Congratulations to both, but especially Murad, who I consider to be a hero in the struggle against the Daesh AKA the Sith Jihad.

Next, the winners of the Economics Prize, which isn't really a Nobel Prize, but is important nonetheless.  I have particular reason to celebrate this year, as the Financial Times reported Nobel economics prize winners change how we think about growth.

Technological and environmental change have transformed economies. The FT's Martin Sandbu says next time you marvel at your app or worry about extreme weather give a thought to Paul Romer and William Nordhaus, the winners of this year’s Nobel prize in economics.
Technology and environment in economics — these are definitely on-topic for my blog!  I should probably examine Nordhaus and his ideas in depth in a future entry, as I consider myself a supporter of the field he founded, environmental economics.
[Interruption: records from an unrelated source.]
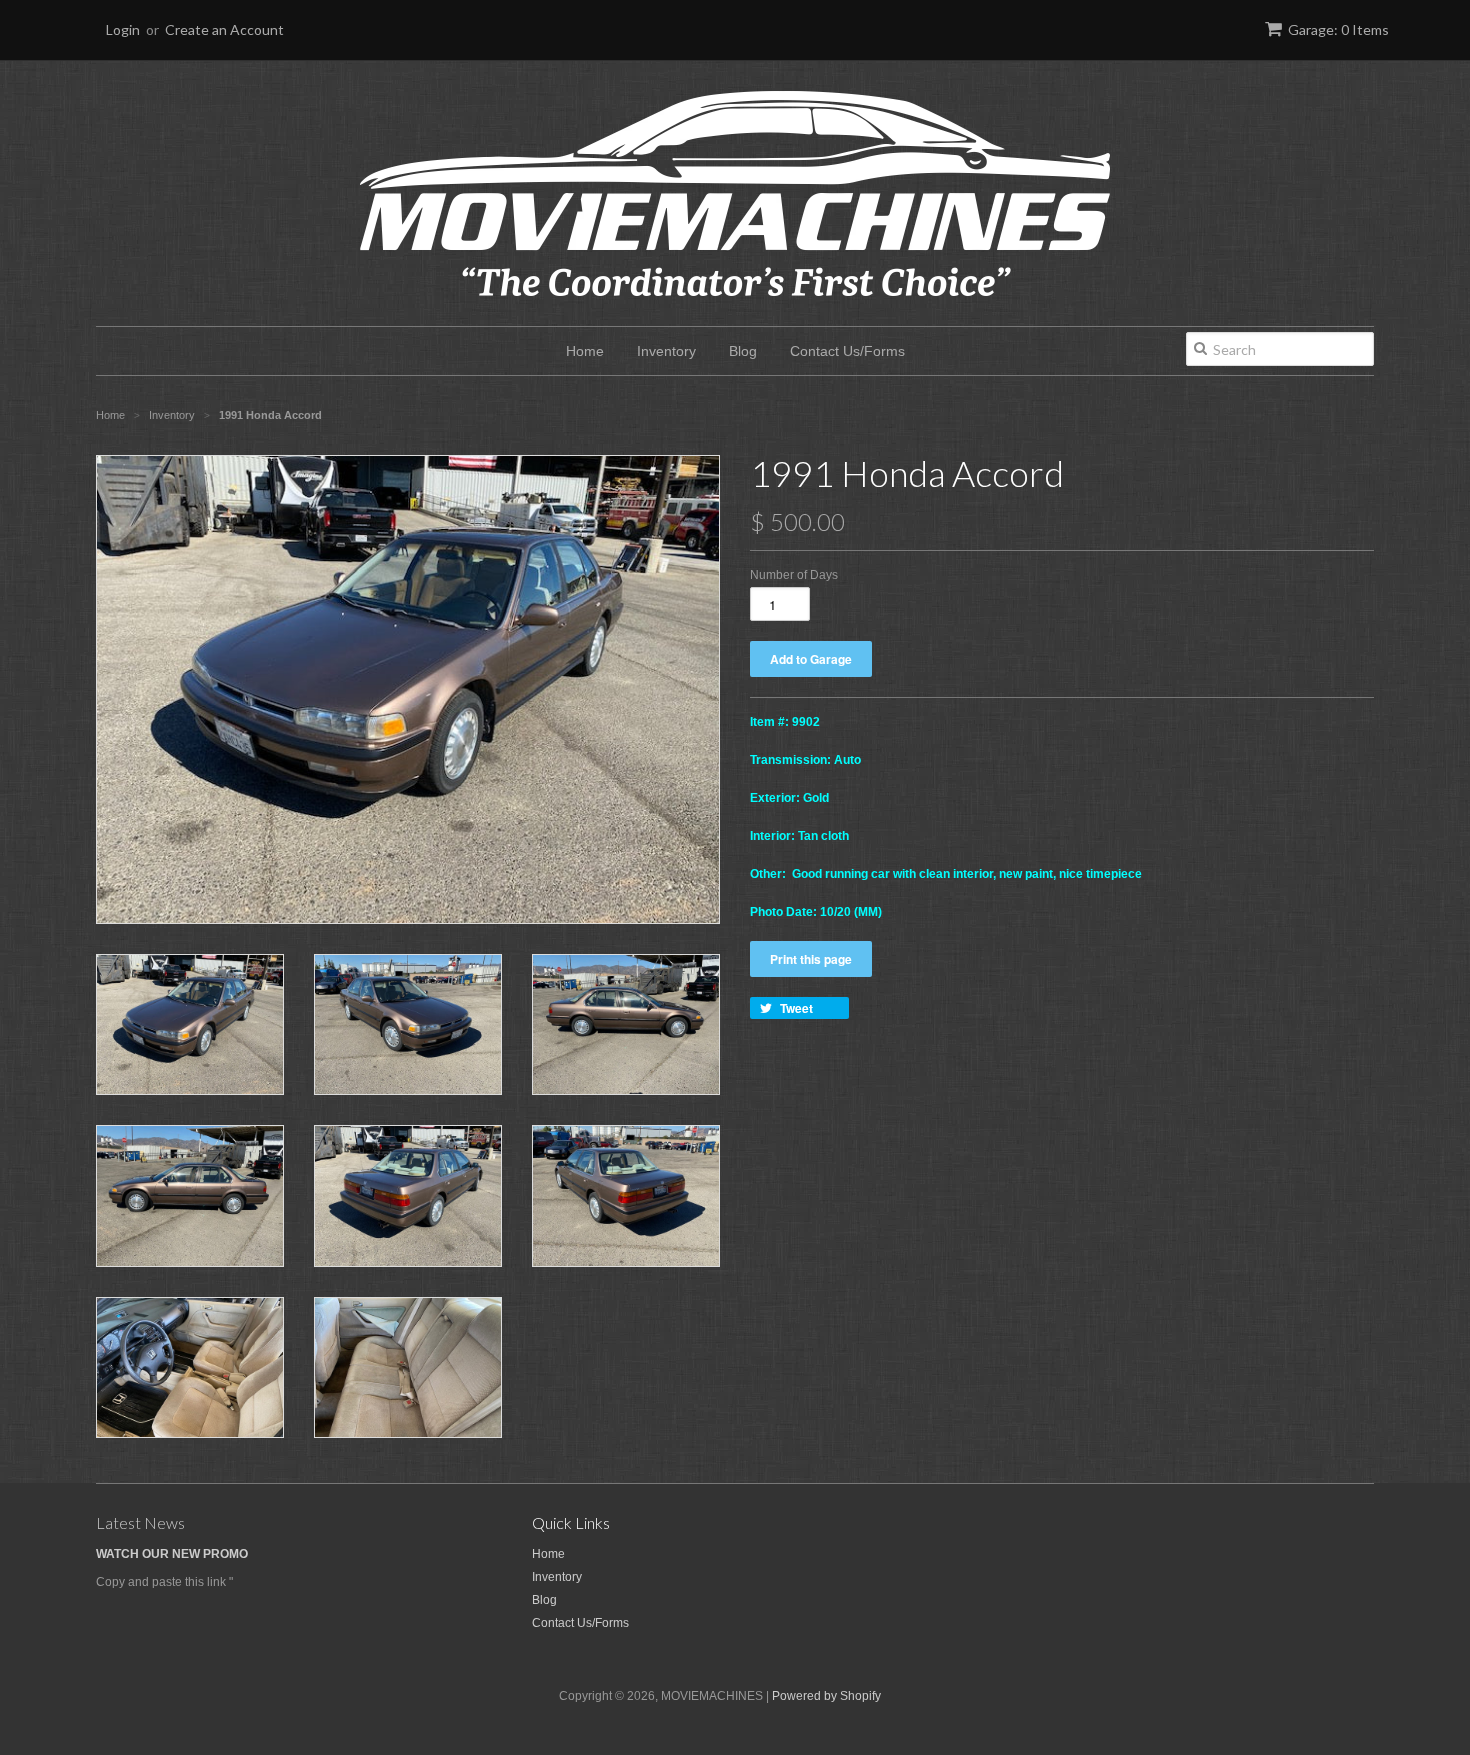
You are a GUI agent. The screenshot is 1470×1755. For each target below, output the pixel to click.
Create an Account (224, 29)
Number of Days (794, 575)
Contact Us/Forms (847, 351)
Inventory (666, 351)
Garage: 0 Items (1338, 29)
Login (123, 29)
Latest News (140, 1522)
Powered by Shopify (826, 1696)
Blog (743, 351)
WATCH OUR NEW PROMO (172, 1554)
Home (585, 351)
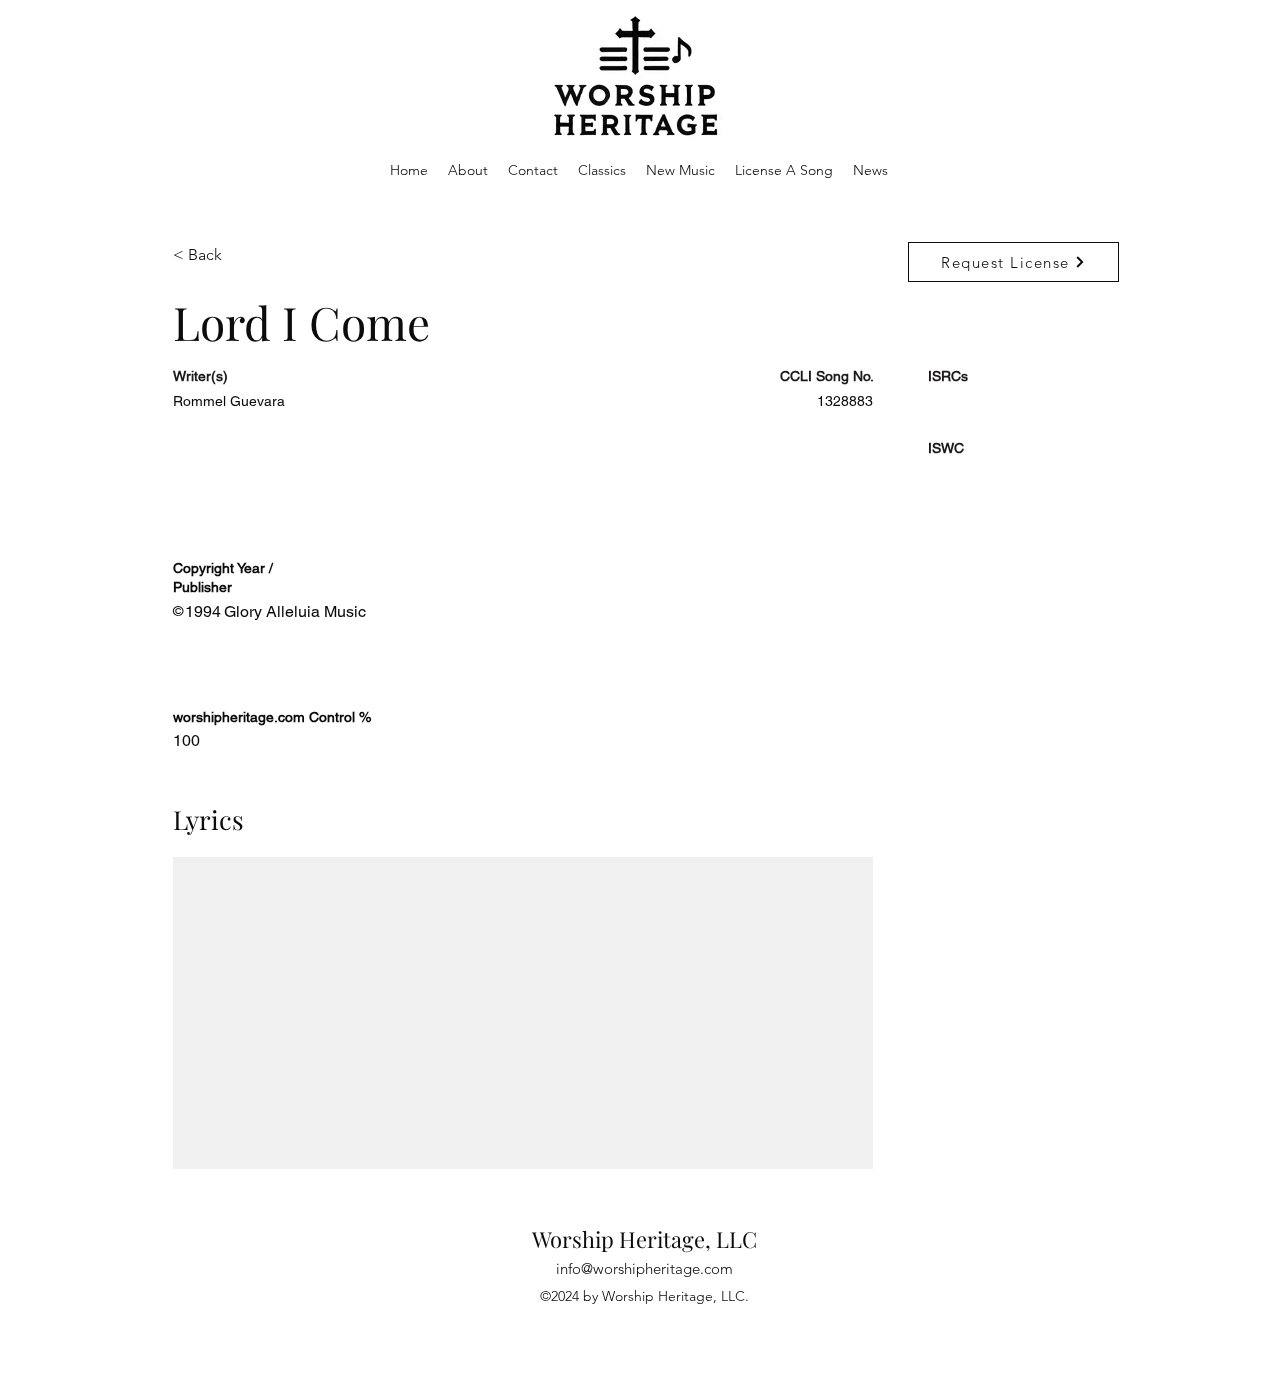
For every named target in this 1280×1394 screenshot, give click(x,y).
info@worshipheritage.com (644, 1268)
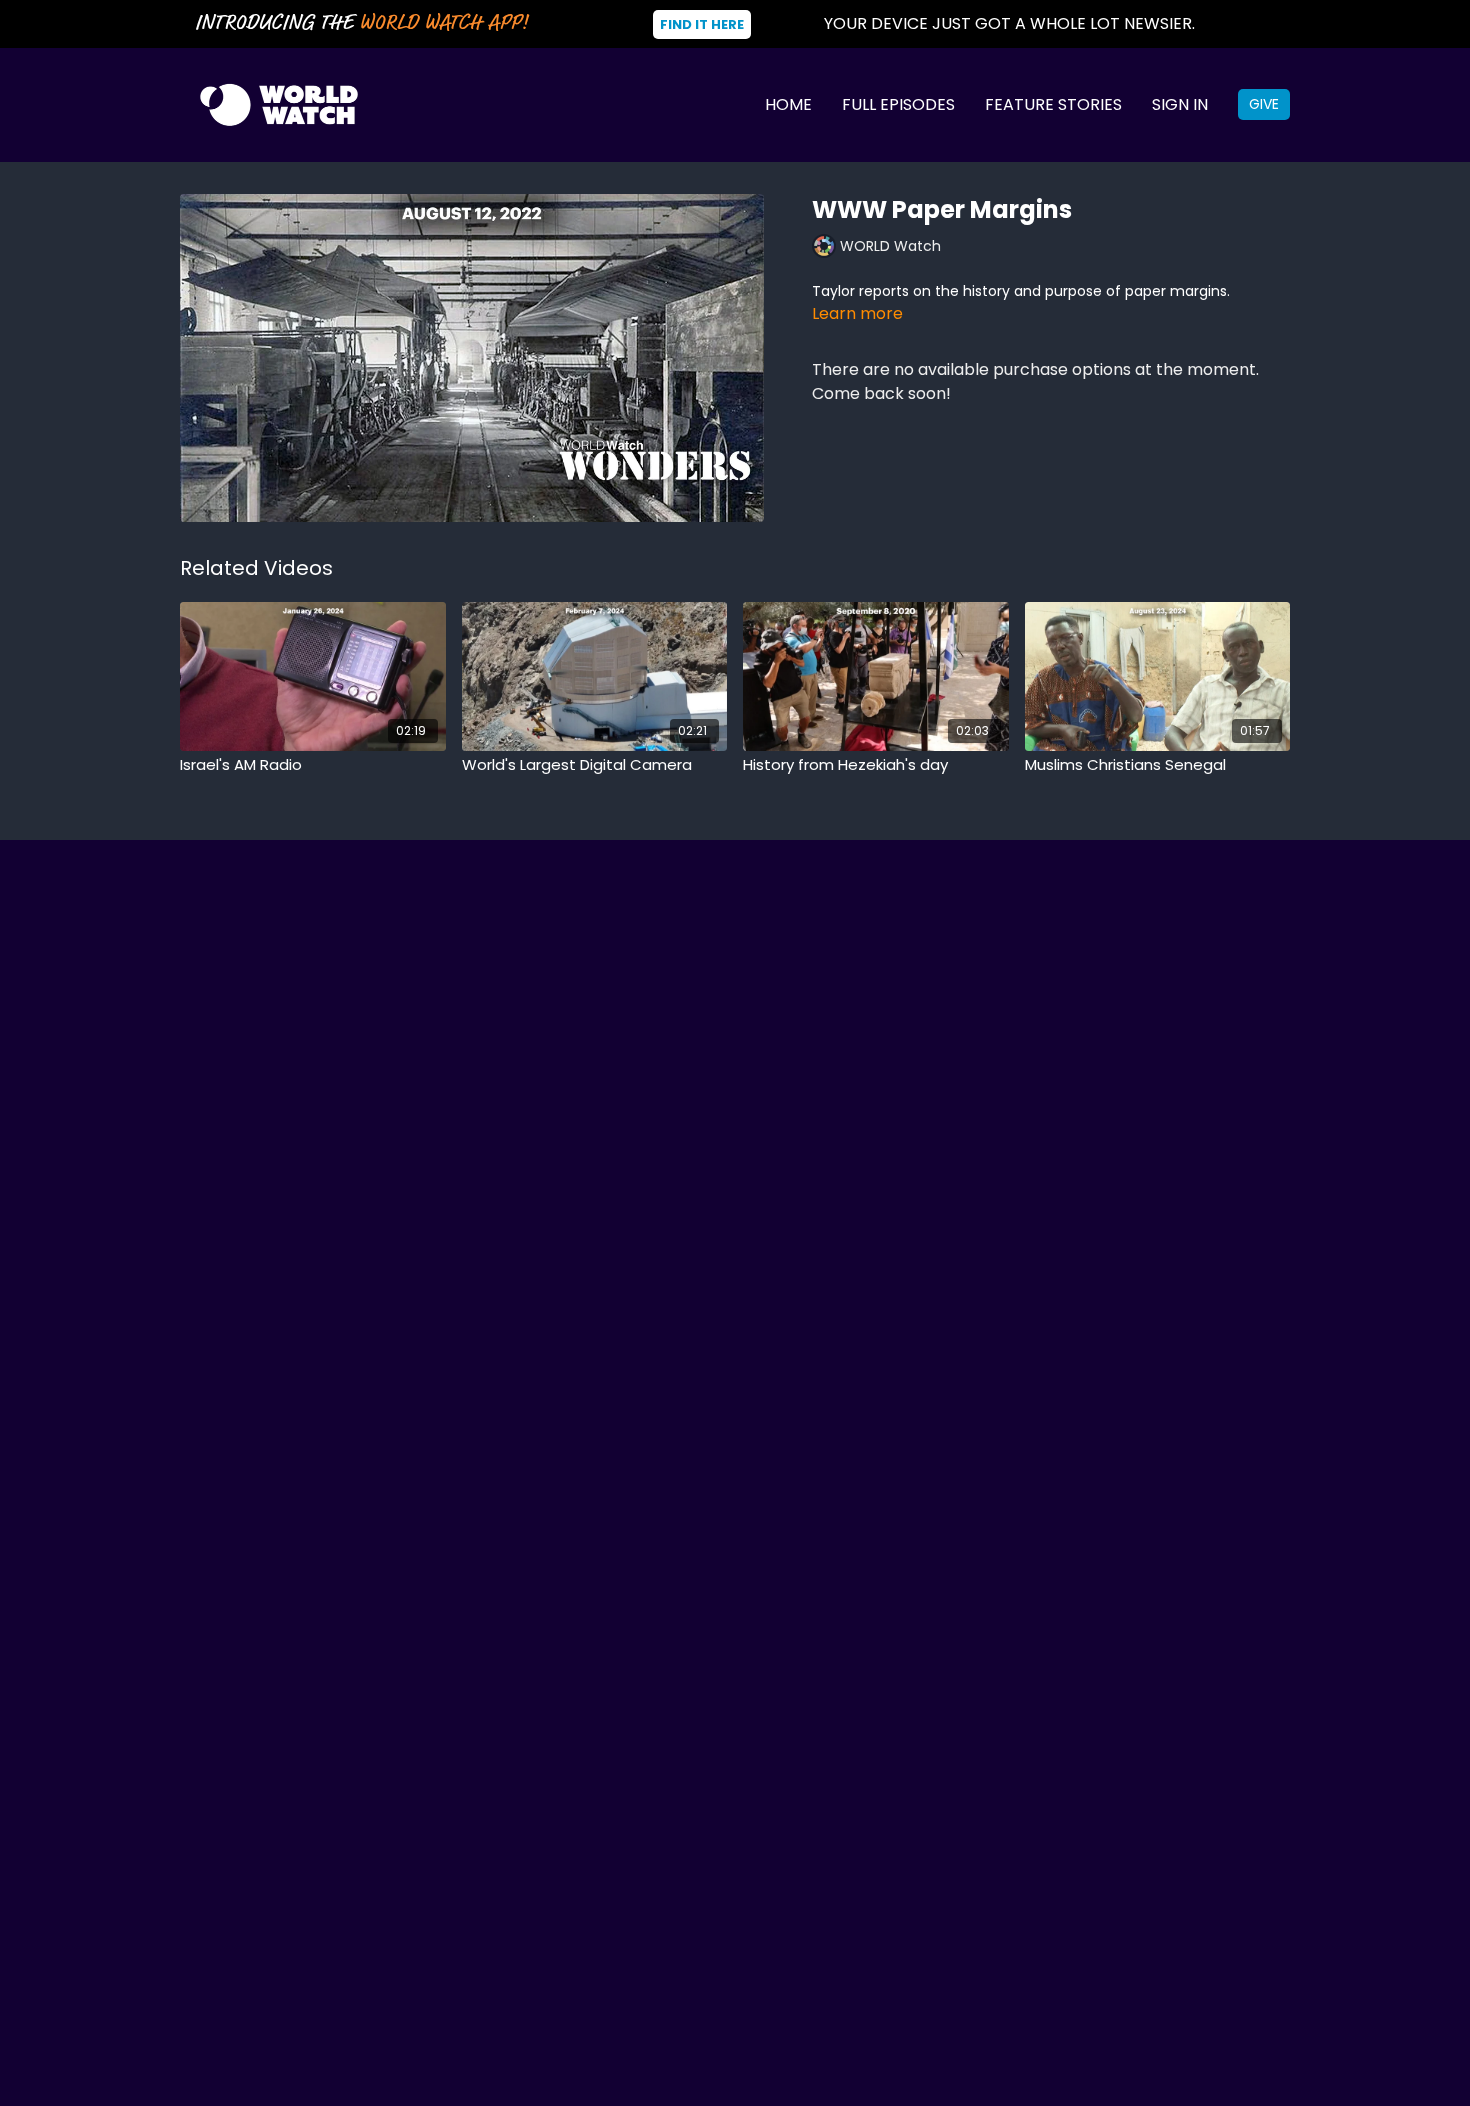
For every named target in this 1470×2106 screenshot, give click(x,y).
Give (1264, 104)
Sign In (1180, 104)
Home (788, 104)
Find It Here (702, 24)
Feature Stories (1053, 104)
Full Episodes (898, 104)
Next, the prizes I usually examine first, Chemistry, Medicine, and Physics.  Seeker/DNews describes all three in The Science Nobel Prizes Explained in 3 Minutes.

Science that’s worthy of a Nobel Prize is bound to be complicated. Here’s everything you need to know about this year’s winners.
Congratulations to all the winners!

Those readers who pay attention to the Nobel Prizes might notice that the Literature Prize was not awarded this year.  CBC's The National explains why in No Nobel Prize for Literature after sex assault scandal.

There will be no Nobel Prize for Literature awarded this year, because the organization that decides the winner is dealing with a scandal over sexual assault allegations. The Swedish Academy says it will announce the 2018 winner along with the 2019 winner next year.
I did not plan on closing the circle by making the first and last videos about sexual violence; it just worked out that way.  Still, I find it grimly satisfying that the Literature Prize selection committee has to follow the lead of the Peace Prize in fighting against sexual violence.  May they clean up their act enough to be able to award two prizes next year. one for 2018 and another for 2019.


  1. There will be no Nobel Prize for Literature awarded this year, because the organization that decides the winner is dealing with a scandal over sexual assault allegations.

    I hope somebody writes a novel about that situation, and it wins the Nobel prize for Literature.